Director: Jim O’Connolly
Screenplay: George Baxt (original story) & Jim O’Connolly
Starring: Bryant Halliday, Jill Haworth, Anna Palk, William Lucas, Jack Watson)
Release Date: May 19th, 1972
TOWER OF EVIL is a unique for its era melding of two sub-genres I thoroughly enjoy, those being gothic British horror and the trashy slasher epic. Released six years before John Carpenter’s HALLOWEEN set the standard by which all slashers would follow, director Jim O’Connolly takes the moody atmosphere and gloomy settings common in the films produced by Hammer and Amicus and populates them with a group of characters so unpleasant and hyper-sexualized that they rival any of the overly-promiscuous teens in the FRIDAY THE 13th series.
The story kicks off with two sailors approaching the fog-enshrouded Snape Island, a hellishly rocky isle whose on which stands an ancient lighthouse. Once there, the two discover the aftermath of a massacre, the dismembered and corpses of three nude American teens, and one naked, screaming girl (Candace Glendenning) who kills the eldest of the men in self defense and falls into a state of catatonia. Back on the mainland the girl is subjected to a ridiculous psychological battery involving strobing colored lights akin to EXORCIST II, with the hopes of hearing her side of the story via hypnosis. We are then treated to a sort of mini slasher film as the girl offers vague recollections of her and her friends arriving on the island, immediately getting high, engaging in naked pillow fights (I might have made that up) and getting violently offed by a shadowy figure with a very hairy, greasy forearm. There is so much unnecessary nudity packed into this five minute montage it’s just… it’s just delightful!
It’s pretty awesome.
"Damn, I'm nasty!" |
Needless to say, people start getting it on, and the mysterious hairy slime-armed madman who may or may not be the inbred offspring of Hamp’s insane brother, who might also be living a feral lifestyle in the caves beneath the island while worshipping a giant statue of the ancient Phoenician demon Ba’al, starts violently slicing his way through the cast. It’s…..pretty fucking sweet.

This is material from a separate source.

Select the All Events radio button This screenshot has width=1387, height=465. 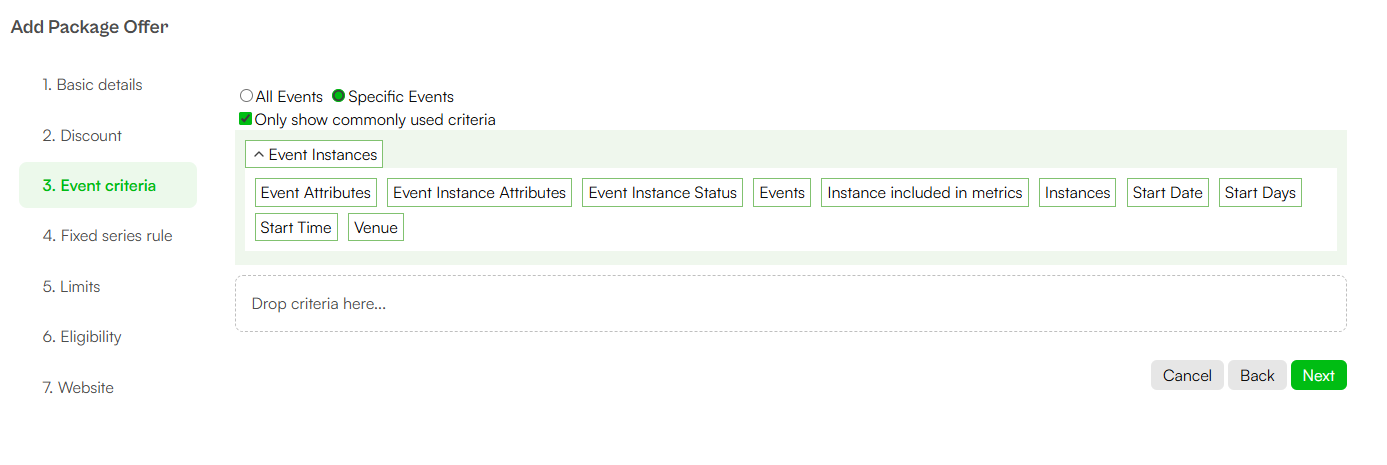click(x=246, y=97)
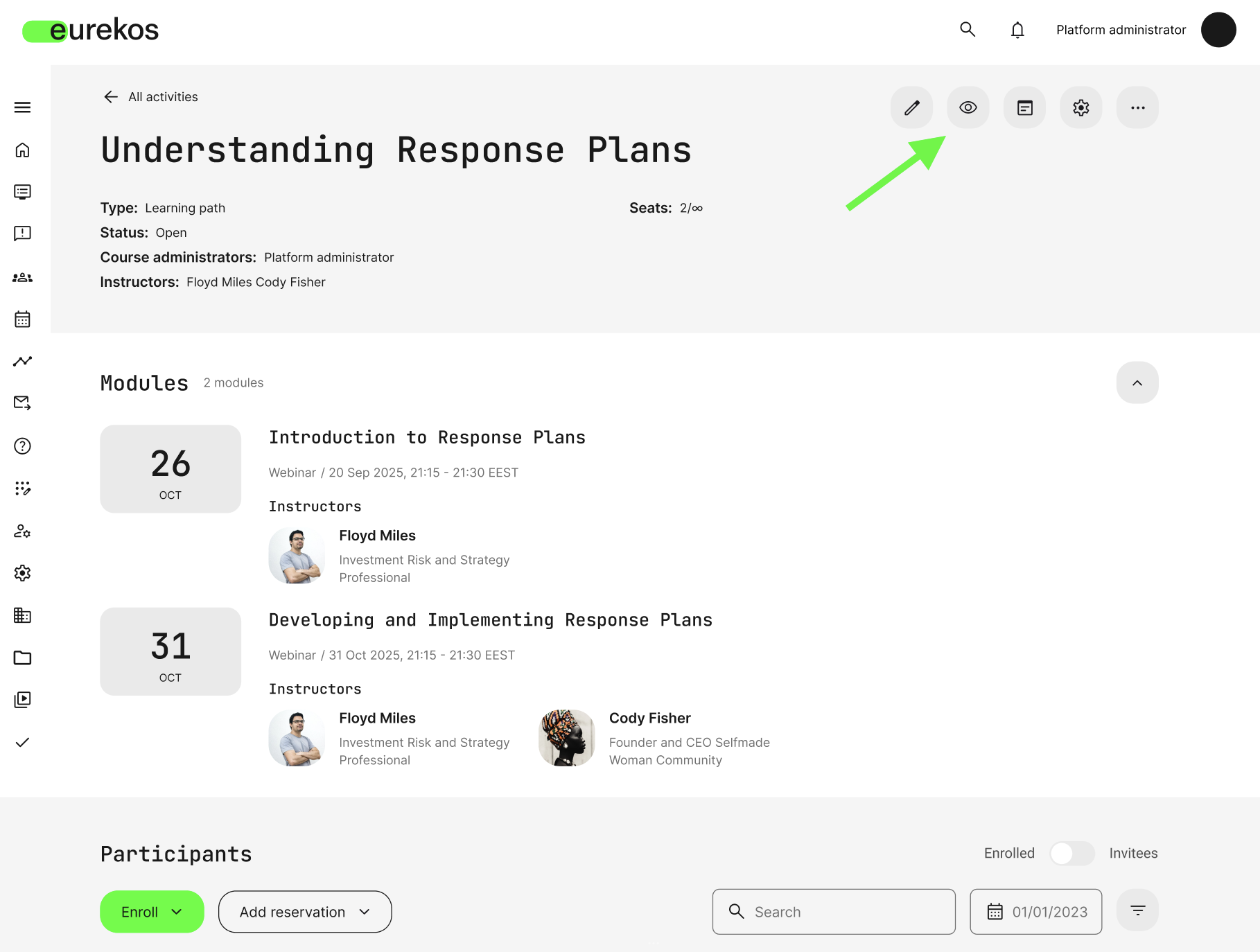Open the help question mark menu item
Screen dimensions: 1260x952
coord(22,446)
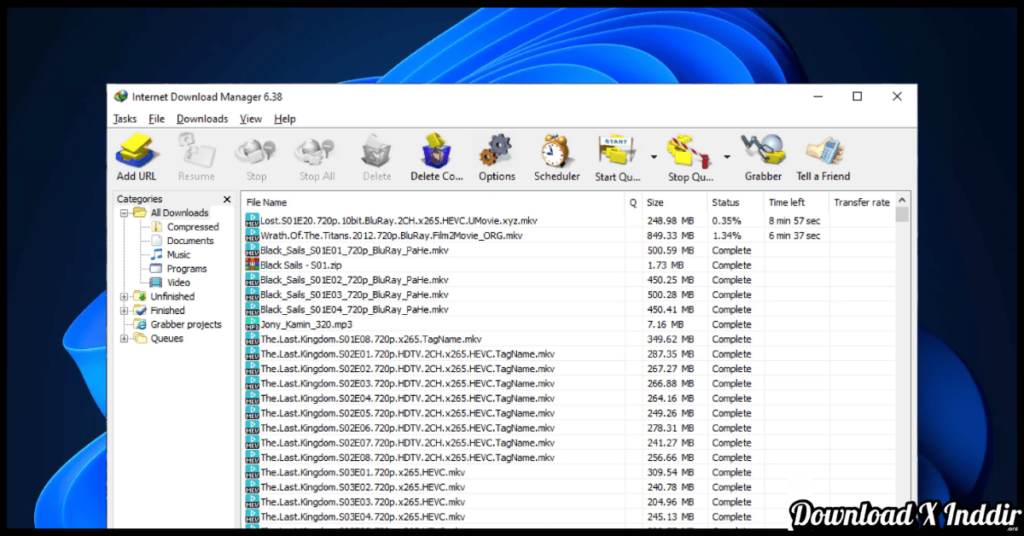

TOWER OF EVIL is dirty and grimy, violent as hell and sexy as shit. I don’t expect to get this level of perverse enjoyment out of most British horror, so this flick came as a grand surprise. If you enjoy the old-school pleasures of Hammer’s classic horror features but just wish for once that Christopher Lee would stab someone in the tits with a battle axe….well, you’re still out of luck as far as that goes, but TOWER OF EVIL comes fairly goddamned close to that experience, offering a fascinating middle ground between the restrained style of the old guard in British horror and the purely exploitative awesomeness that would follow in the ensuing decade. It’s a blast!